Sure, those might make easy targets. The pop artists that courted controversy by integrating religious imagery into their music would only choose one religion. Fans of pop culture-meets-decapitation videos might understand why that is.
Still, there’s no way for a young person to spend their youth in the company of such things and not be changed. Yes, most people develop into raging maniacs unable to find a way to let things previously dimmed as sinful rest in their lives. Others, however, are moved toward a kind of subtle gentleness.
Hallowed’s St.
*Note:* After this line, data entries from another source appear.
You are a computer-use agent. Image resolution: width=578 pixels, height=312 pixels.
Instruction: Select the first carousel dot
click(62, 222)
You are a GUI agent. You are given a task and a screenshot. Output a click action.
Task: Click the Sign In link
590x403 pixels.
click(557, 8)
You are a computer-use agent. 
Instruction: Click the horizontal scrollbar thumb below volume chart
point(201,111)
Catherine of Sienna is poetic post-punk that often feels like a dance-tune written by someone truly tortured by lives great mysteries. But, this ain’t no joke. There’s real compassion here, along with a nifty production that should make this one a song played by at goth and post-punk parties for years to come.
Whitney Walker – Love Keeps No Record of Wrongs
Similar artists: Nick Cave, Brian Jonestown Massacre, Morphine
Genre: Indie Folk, Indie Rock, Alternative Rock
Artists go through at least as many hard times in their lives as everyone else. But they can’t be as unhappy about those as all the others. Bad times are to most artists what a natural disaster is to a new channel.
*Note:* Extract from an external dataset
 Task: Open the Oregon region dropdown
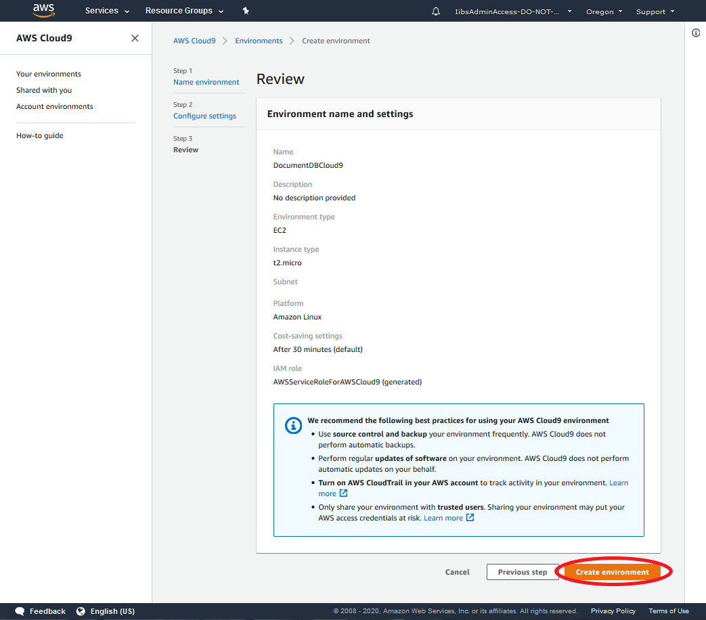(x=602, y=11)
Perhaps it is true, to some degree, that we all become what we dream of becoming. Charles Baudelaire, for example, wanted to become a talented poet, a horrible drunk, and an early casualty of the Paris-tinged version of the Bohemian lifestyle. He achieved his dream.
Modern artists, similarly, become beacons for bad news when they seek these kinds of soul blizzards out. What do they get in return? A good page of prose, a nice story, and a good song. And, if they’re lucky, the applause and silver of the audience.
Whitney Walker’s Love Keeps No Record of Wrongs is a gloomy but disdainful ballad of cold feet and longing. It’s the contrast with which many artists have to contend, namely the desire for happiness and the desire for misery. Musically, Love Keeps No Record of Wrongs is a great mix of jazz and indie-pop that’s sweet and bitter, but rarely at the same time.